> **Data supplied**
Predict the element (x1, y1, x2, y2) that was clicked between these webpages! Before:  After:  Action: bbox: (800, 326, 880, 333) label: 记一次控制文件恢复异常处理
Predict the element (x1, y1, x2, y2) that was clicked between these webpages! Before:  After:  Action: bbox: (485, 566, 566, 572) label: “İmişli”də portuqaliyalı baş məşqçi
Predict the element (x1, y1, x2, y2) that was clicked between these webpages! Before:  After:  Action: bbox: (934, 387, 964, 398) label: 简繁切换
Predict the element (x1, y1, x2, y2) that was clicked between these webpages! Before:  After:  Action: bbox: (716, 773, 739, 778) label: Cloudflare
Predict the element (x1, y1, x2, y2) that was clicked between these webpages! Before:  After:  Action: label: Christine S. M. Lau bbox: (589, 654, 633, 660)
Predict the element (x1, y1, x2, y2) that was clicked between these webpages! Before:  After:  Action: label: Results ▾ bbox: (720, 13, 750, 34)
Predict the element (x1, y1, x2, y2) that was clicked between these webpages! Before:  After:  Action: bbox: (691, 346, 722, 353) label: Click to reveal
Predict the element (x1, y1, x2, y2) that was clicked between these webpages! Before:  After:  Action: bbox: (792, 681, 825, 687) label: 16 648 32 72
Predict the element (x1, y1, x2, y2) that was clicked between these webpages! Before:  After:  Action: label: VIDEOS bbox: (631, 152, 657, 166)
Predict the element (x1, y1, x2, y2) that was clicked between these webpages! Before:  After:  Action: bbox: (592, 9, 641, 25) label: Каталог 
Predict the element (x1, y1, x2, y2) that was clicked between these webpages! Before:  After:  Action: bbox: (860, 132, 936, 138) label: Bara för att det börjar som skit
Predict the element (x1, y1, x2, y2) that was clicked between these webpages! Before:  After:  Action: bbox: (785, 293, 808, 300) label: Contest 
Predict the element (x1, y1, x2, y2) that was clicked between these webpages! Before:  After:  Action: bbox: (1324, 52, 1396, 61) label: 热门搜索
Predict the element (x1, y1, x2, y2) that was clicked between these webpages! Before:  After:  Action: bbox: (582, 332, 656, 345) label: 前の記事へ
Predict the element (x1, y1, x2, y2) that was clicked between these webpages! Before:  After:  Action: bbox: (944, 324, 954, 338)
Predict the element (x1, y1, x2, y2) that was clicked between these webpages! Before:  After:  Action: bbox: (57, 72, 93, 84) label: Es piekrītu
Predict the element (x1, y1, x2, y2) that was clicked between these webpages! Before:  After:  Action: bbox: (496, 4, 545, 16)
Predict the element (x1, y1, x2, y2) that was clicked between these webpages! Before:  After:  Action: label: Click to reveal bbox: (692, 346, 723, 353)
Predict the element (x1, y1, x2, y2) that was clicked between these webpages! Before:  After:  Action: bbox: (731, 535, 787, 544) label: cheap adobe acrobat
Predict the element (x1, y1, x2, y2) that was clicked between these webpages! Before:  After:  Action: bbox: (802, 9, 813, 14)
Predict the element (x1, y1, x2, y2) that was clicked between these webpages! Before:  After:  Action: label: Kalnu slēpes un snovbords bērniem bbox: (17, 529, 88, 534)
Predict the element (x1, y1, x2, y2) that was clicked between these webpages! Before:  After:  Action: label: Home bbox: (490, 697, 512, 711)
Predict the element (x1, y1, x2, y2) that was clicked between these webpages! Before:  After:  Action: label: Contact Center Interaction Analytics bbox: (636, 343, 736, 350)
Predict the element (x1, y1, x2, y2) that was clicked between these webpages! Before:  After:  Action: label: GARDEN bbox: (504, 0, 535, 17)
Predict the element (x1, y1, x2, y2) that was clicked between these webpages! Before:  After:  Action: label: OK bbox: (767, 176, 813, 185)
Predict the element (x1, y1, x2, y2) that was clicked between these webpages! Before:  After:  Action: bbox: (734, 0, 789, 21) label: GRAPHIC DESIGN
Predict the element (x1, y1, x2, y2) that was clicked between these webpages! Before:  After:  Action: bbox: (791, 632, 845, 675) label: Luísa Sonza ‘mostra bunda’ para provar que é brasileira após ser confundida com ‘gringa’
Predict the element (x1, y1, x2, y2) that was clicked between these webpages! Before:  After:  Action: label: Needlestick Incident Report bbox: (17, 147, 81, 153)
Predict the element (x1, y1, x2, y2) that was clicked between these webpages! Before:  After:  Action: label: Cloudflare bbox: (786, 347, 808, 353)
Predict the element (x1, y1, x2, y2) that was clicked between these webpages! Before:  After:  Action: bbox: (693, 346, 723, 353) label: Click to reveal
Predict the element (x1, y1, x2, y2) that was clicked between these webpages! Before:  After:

> **Work required**
Print all of the items above again, word for word.

> **Full answer**
Predict the element (x1, y1, x2, y2) that was clicked between these webpages! Before:  After:  Action: bbox: (800, 326, 880, 333) label: 记一次控制文件恢复异常处理
Predict the element (x1, y1, x2, y2) that was clicked between these webpages! Before:  After:  Action: bbox: (485, 566, 566, 572) label: “İmişli”də portuqaliyalı baş məşqçi
Predict the element (x1, y1, x2, y2) that was clicked between these webpages! Before:  After:  Action: bbox: (934, 387, 964, 398) label: 简繁切换
Predict the element (x1, y1, x2, y2) that was clicked between these webpages! Before:  After:  Action: bbox: (716, 773, 739, 778) label: Cloudflare
Predict the element (x1, y1, x2, y2) that was clicked between these webpages! Before:  After:  Action: label: Christine S. M. Lau bbox: (589, 654, 633, 660)
Predict the element (x1, y1, x2, y2) that was clicked between these webpages! Before:  After:  Action: label: Results ▾ bbox: (720, 13, 750, 34)
Predict the element (x1, y1, x2, y2) that was clicked between these webpages! Before:  After:  Action: bbox: (691, 346, 722, 353) label: Click to reveal
Predict the element (x1, y1, x2, y2) that was clicked between these webpages! Before:  After:  Action: bbox: (792, 681, 825, 687) label: 16 648 32 72
Predict the element (x1, y1, x2, y2) that was clicked between these webpages! Before:  After:  Action: label: VIDEOS bbox: (631, 152, 657, 166)
Predict the element (x1, y1, x2, y2) that was clicked between these webpages! Before:  After:  Action: bbox: (592, 9, 641, 25) label: Каталог 
Predict the element (x1, y1, x2, y2) that was clicked between these webpages! Before:  After:  Action: bbox: (860, 132, 936, 138) label: Bara för att det börjar som skit
Predict the element (x1, y1, x2, y2) that was clicked between these webpages! Before:  After:  Action: bbox: (785, 293, 808, 300) label: Contest 
Predict the element (x1, y1, x2, y2) that was clicked between these webpages! Before:  After:  Action: bbox: (1324, 52, 1396, 61) label: 热门搜索
Predict the element (x1, y1, x2, y2) that was clicked between these webpages! Before:  After:  Action: bbox: (582, 332, 656, 345) label: 前の記事へ
Predict the element (x1, y1, x2, y2) that was clicked between these webpages! Before:  After:  Action: bbox: (944, 324, 954, 338)
Predict the element (x1, y1, x2, y2) that was clicked between these webpages! Before:  After:  Action: bbox: (57, 72, 93, 84) label: Es piekrītu
Predict the element (x1, y1, x2, y2) that was clicked between these webpages! Before:  After:  Action: bbox: (496, 4, 545, 16)
Predict the element (x1, y1, x2, y2) that was clicked between these webpages! Before:  After:  Action: label: Click to reveal bbox: (692, 346, 723, 353)
Predict the element (x1, y1, x2, y2) that was clicked between these webpages! Before:  After:  Action: bbox: (731, 535, 787, 544) label: cheap adobe acrobat
Predict the element (x1, y1, x2, y2) that was clicked between these webpages! Before:  After:  Action: bbox: (802, 9, 813, 14)
Predict the element (x1, y1, x2, y2) that was clicked between these webpages! Before:  After:  Action: label: Kalnu slēpes un snovbords bērniem bbox: (17, 529, 88, 534)
Predict the element (x1, y1, x2, y2) that was clicked between these webpages! Before:  After:  Action: label: Home bbox: (490, 697, 512, 711)
Predict the element (x1, y1, x2, y2) that was clicked between these webpages! Before:  After:  Action: label: Contact Center Interaction Analytics bbox: (636, 343, 736, 350)
Predict the element (x1, y1, x2, y2) that was clicked between these webpages! Before:  After:  Action: label: GARDEN bbox: (504, 0, 535, 17)
Predict the element (x1, y1, x2, y2) that was clicked between these webpages! Before:  After:  Action: label: OK bbox: (767, 176, 813, 185)
Predict the element (x1, y1, x2, y2) that was clicked between these webpages! Before:  After:  Action: bbox: (734, 0, 789, 21) label: GRAPHIC DESIGN
Predict the element (x1, y1, x2, y2) that was clicked between these webpages! Before:  After:  Action: bbox: (791, 632, 845, 675) label: Luísa Sonza ‘mostra bunda’ para provar que é brasileira após ser confundida com ‘gringa’
Predict the element (x1, y1, x2, y2) that was clicked between these webpages! Before:  After:  Action: label: Needlestick Incident Report bbox: (17, 147, 81, 153)
Predict the element (x1, y1, x2, y2) that was clicked between these webpages! Before:  After:  Action: label: Cloudflare bbox: (786, 347, 808, 353)
Predict the element (x1, y1, x2, y2) that was clicked between these webpages! Before:  After:  Action: bbox: (693, 346, 723, 353) label: Click to reveal
Predict the element (x1, y1, x2, y2) that was clicked between these webpages! Before:  After:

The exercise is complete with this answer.